# Building Code vs. Plumbing Code



## Rick 1956 (Jul 24, 2015)

We are proposing a 1800 sf fast food restaurant. We currently have a net area of 705 sf in the dining room. With an occupant load factor of 15  that gives us an occupancy of 47.

The area of the kitchen is 844 gross. With an occupant load factor of 200 that gives us an occupancy of 4. So for the requirements of health and safety, that gives us a total of 51

per CBC chapter 10, table 1004.1.2. The building official, calculating restroom plumbing fixtures using CPC chapter 4, table A, using the total sf of 1800 with an occupant factor of 30 giving an occupancy of 60. If we have to expand the size of our restrooms to accommodate an occupancy of 60, the sf of the dining room will be reduced

and so will the occupancy. We cannot expand the sf of the building due to lot restrictions. Is there a way around this?


----------



## zigmark (Jul 24, 2015)

Rick-

Thanks for the post, and WELCOME!  How did you find us?

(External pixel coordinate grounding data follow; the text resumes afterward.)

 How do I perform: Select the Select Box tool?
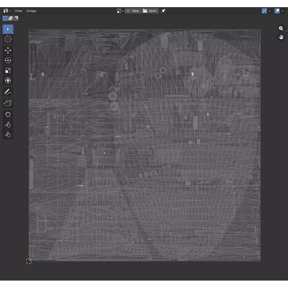tap(8, 29)
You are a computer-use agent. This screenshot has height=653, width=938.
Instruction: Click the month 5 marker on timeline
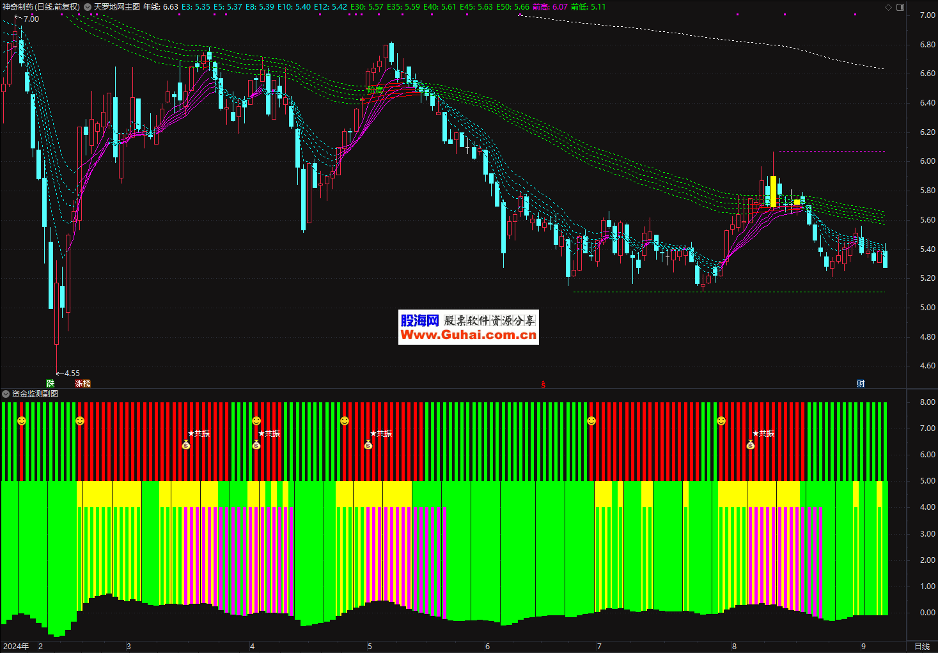tap(370, 647)
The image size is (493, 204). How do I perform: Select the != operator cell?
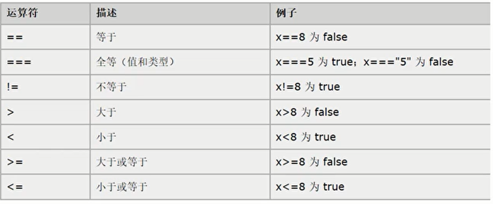(x=45, y=87)
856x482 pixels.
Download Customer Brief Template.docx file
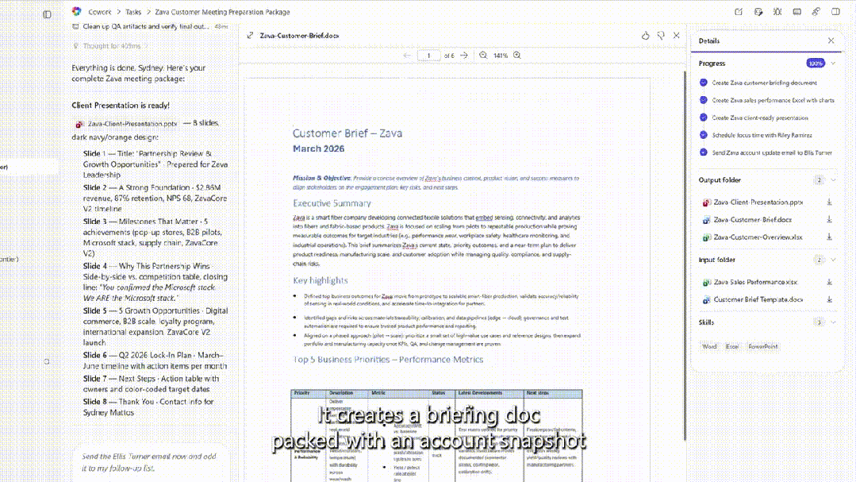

Anyway, there is a wealth of knowledge here and you should receive a response from one of the California people shortly.

Typically the exiting occupant load is much greater than the occupant load used to determine plumbing fixture count so I am sensing that you may have something mixed up here or forgot to divide the number by 2 for mens and womens restrooms.  I don't have a copy of your code available to give any better feedback but it shouldn't take long.

ZIG


----------



## fatboy (Jul 24, 2015)

Welcome, and I agree with Zig on his reply, unless the CA codes are way different, I am seeing 1 fixture for each sex.


----------



## mtlogcabin (Jul 24, 2015)

Looking at CA plumbing table I think you need 1 male and 2 female unless you can reduce the OL to 50. See footnote 3Looks like there are 3 different ways to determine the OL under the plumbing code 

View attachment 1212


View attachment 1212


/monthly_2015_07/Capture.JPG.f24525ed378ce7b496a20de546e32ccc.JPG


----------



## Rick 1956 (Jul 24, 2015)

Sorry, I cannot access the image.


----------



## mtlogcabin (Jul 24, 2015)

The total occupant load shall be determined in accordance with the (BSC, DSA-SS & DSA-SS/CC) Occupant Load Factor Table A.

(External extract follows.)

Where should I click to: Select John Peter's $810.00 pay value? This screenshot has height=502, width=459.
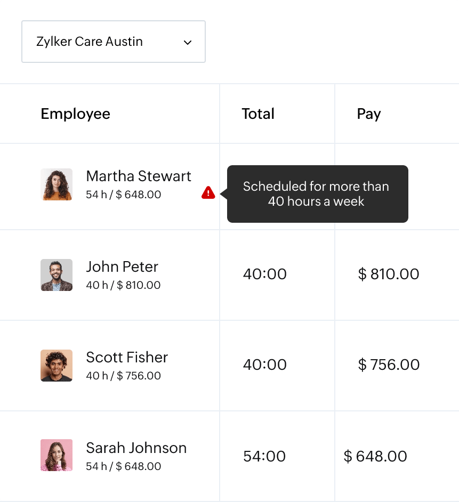point(388,274)
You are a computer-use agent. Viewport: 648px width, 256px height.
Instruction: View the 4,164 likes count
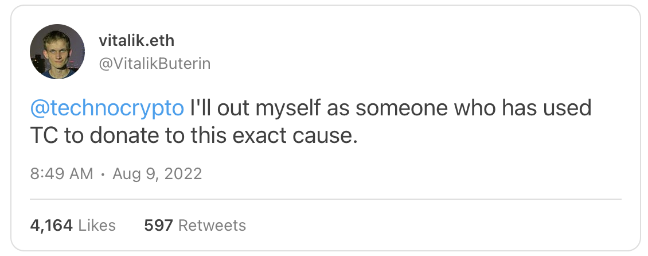click(x=51, y=226)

I snipped from a PDF from the state site and have no idea what the acronyms stand for or where Table A may be found withing the CA codes.


----------



## MASSDRIVER (Jul 24, 2015)

Somewhat unrelated question; since a kitchen is loaded with equipment, which takes up square footage, do you use total floor space or that unoccupied by equipment? And why?

Brent.


----------



## Rick 1956 (Jul 24, 2015)

BSC - Building Standards Commission.  DSA - Division of the State Architect.


----------



## Rick 1956 (Jul 24, 2015)

Table A is found in the California Plumbing Code


----------



## cda (Jul 24, 2015)

MASSDRIVER said:
			
		

> Somewhat unrelated question; since a kitchen is loaded with equipment, which takes up square footage, do you use total floor space or that unoccupied by equipment? And why?Brent.


If you are going by chapter ten, you use "gross" because that is what the table says ..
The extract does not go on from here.